Pictures left aside, return the lines below exactly, from the one with "Task: Select the Instruction-Counter label" to the end, including both ends.

Segment Start: THE RECORDS

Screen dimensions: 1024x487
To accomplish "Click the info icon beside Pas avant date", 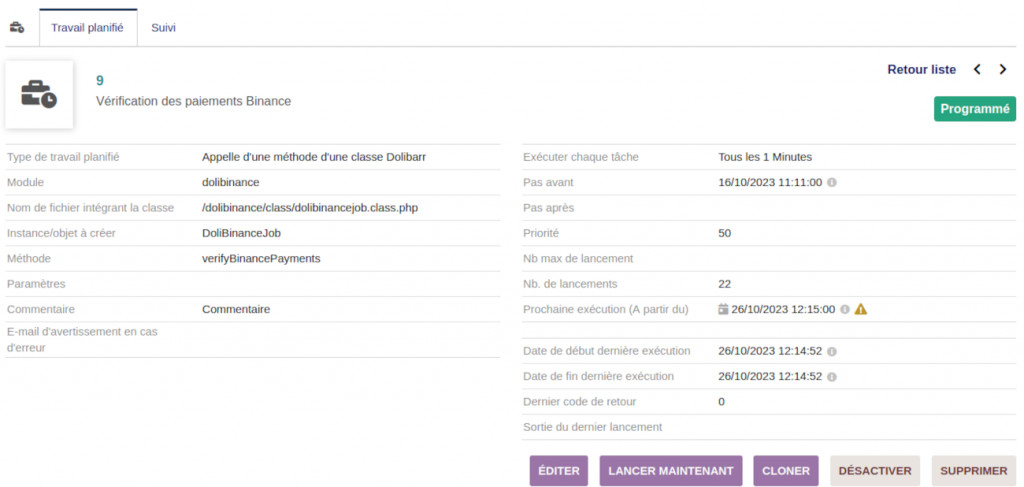I will (832, 183).

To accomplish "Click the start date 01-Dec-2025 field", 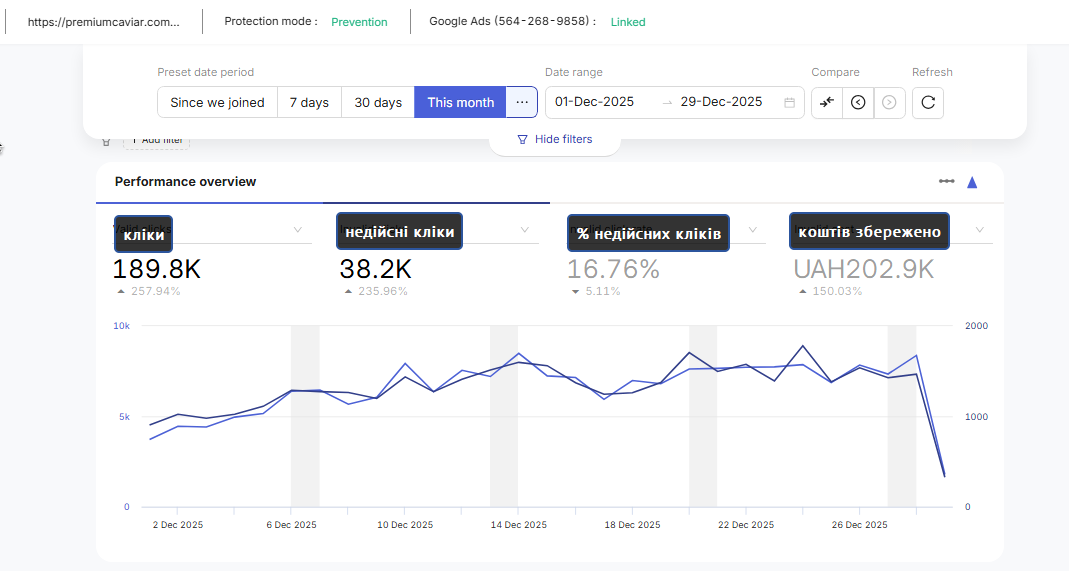I will point(595,102).
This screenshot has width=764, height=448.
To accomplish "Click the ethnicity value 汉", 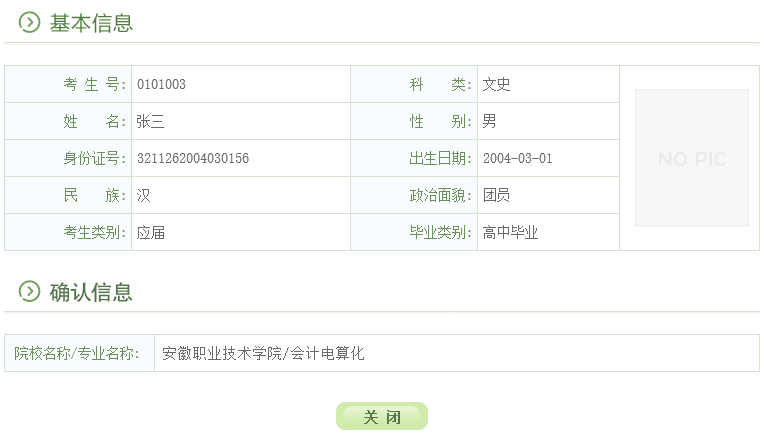I will [143, 196].
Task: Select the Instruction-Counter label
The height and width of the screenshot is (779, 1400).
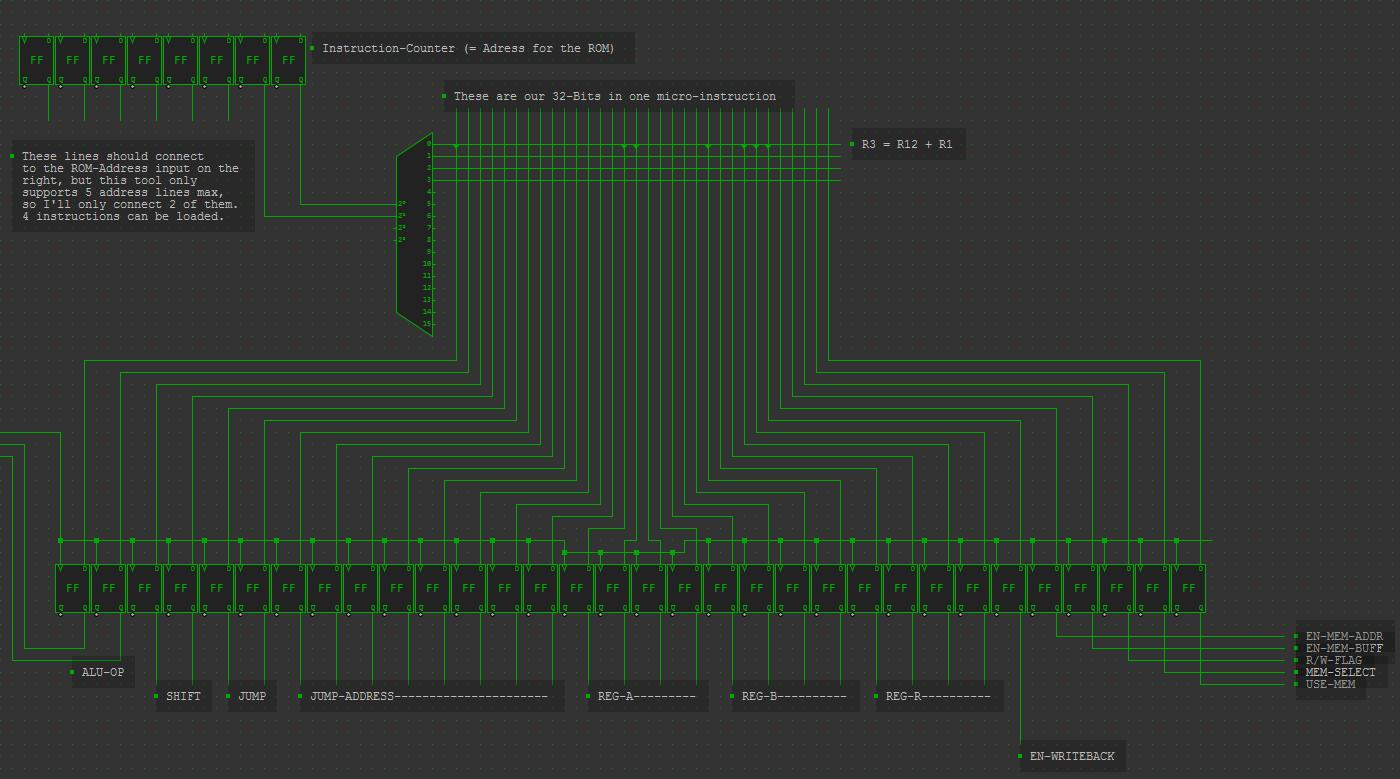Action: coord(468,48)
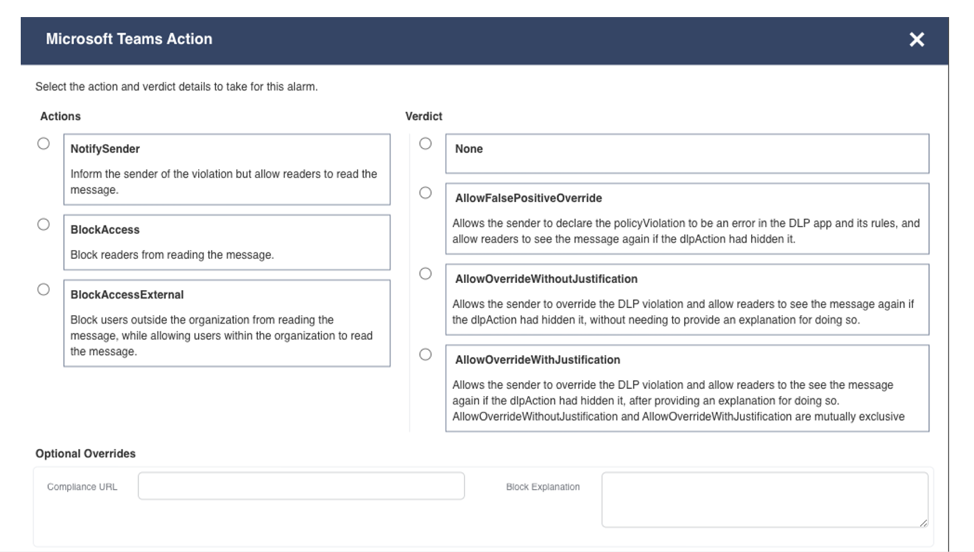Pick the BlockAccessExternal radio button

coord(44,290)
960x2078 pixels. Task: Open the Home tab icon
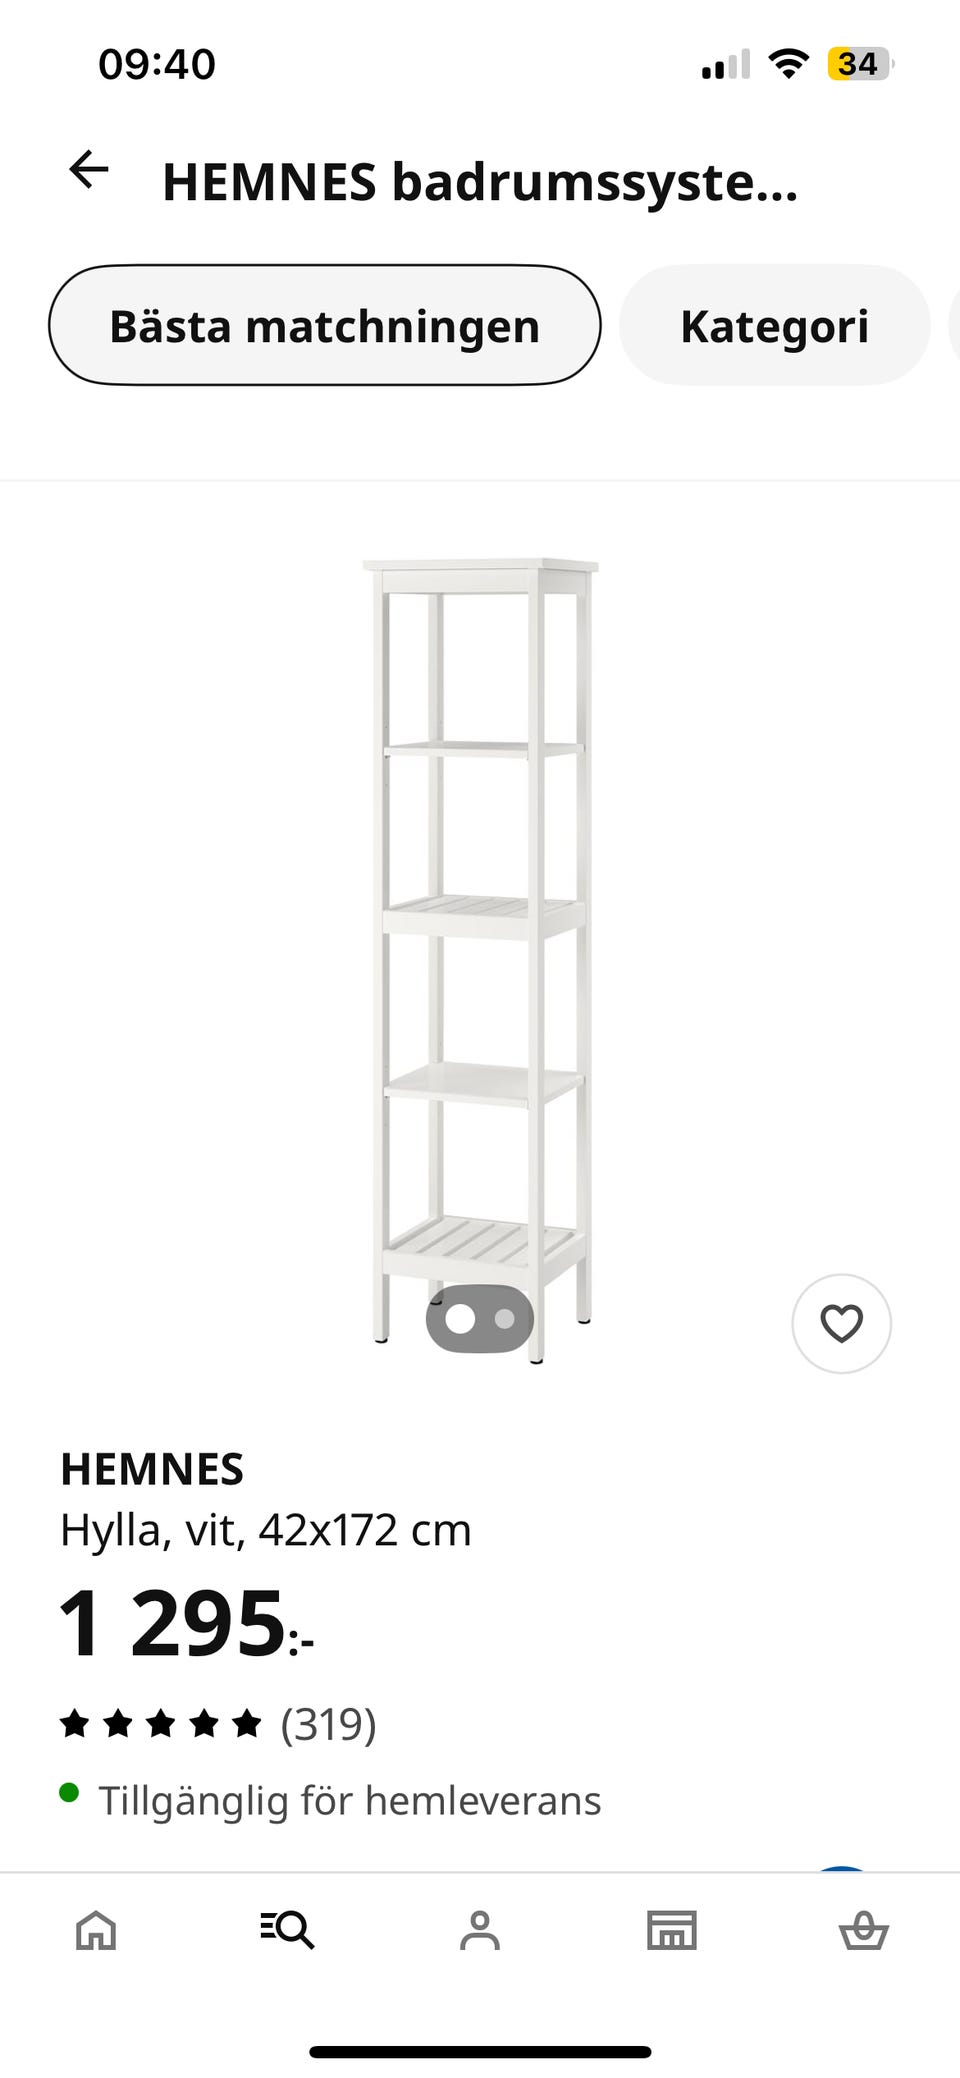click(x=96, y=1929)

Segment End: THE RECORDS

## ANSWER AREA
Task: Select the Instruction-Counter label
The height and width of the screenshot is (779, 1400).
Action: coord(468,48)
Pick the BlockAccessExternal radio button

coord(44,290)
960x2078 pixels. Task: Open the Home tab icon
click(x=96, y=1929)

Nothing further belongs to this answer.